--- INPUT FOR THIS TASK ---

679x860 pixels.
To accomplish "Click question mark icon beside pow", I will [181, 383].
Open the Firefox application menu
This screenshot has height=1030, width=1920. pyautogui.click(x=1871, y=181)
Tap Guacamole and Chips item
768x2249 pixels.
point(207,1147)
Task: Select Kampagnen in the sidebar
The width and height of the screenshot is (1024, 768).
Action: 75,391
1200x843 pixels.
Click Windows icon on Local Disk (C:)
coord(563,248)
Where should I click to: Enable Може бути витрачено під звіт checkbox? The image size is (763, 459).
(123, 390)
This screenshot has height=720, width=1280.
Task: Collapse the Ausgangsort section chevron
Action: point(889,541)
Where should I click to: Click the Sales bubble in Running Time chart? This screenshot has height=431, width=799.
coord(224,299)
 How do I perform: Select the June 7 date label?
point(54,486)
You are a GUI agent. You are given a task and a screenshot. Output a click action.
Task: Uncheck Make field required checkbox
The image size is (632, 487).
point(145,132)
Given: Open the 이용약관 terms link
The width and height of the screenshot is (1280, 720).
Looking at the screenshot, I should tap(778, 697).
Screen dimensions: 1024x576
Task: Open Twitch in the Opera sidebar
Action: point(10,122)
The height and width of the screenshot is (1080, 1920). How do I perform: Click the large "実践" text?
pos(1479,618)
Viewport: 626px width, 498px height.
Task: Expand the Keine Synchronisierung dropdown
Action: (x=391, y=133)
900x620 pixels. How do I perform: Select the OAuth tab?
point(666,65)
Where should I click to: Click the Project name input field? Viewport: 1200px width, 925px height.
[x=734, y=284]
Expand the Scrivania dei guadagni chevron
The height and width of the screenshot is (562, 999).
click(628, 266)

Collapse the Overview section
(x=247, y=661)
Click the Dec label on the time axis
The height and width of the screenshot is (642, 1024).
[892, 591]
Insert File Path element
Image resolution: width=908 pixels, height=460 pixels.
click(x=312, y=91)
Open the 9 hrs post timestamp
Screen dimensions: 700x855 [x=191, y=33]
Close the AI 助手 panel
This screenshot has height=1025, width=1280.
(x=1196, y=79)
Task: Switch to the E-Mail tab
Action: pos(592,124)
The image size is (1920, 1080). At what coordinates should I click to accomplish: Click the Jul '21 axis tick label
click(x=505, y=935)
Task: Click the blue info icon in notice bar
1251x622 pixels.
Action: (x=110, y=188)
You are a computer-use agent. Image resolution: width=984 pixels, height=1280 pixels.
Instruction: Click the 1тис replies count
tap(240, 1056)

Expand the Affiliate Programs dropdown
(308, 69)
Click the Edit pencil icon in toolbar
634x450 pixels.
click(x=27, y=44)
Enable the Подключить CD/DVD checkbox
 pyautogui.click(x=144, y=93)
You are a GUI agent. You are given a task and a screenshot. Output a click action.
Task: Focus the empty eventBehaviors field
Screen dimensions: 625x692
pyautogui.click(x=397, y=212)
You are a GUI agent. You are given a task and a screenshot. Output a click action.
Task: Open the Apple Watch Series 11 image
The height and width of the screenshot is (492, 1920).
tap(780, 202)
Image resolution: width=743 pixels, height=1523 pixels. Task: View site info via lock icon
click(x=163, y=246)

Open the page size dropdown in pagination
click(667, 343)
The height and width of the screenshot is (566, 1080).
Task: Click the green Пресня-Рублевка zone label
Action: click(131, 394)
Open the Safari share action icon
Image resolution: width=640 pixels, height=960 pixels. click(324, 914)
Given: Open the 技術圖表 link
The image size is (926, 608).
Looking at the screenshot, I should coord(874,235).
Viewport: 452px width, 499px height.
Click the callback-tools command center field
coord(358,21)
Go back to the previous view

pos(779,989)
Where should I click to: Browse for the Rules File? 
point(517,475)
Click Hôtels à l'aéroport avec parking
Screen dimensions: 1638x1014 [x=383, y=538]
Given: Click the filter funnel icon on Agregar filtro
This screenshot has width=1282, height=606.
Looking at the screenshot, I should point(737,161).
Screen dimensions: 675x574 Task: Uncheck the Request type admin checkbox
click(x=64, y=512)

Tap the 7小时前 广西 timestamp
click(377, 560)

---

Filter the material for the word "link" and copy each matching line.

*SOLUTION TO THE PROBLEM*
Given: Open the 이용약관 terms link
Given: Open the 技術圖表 link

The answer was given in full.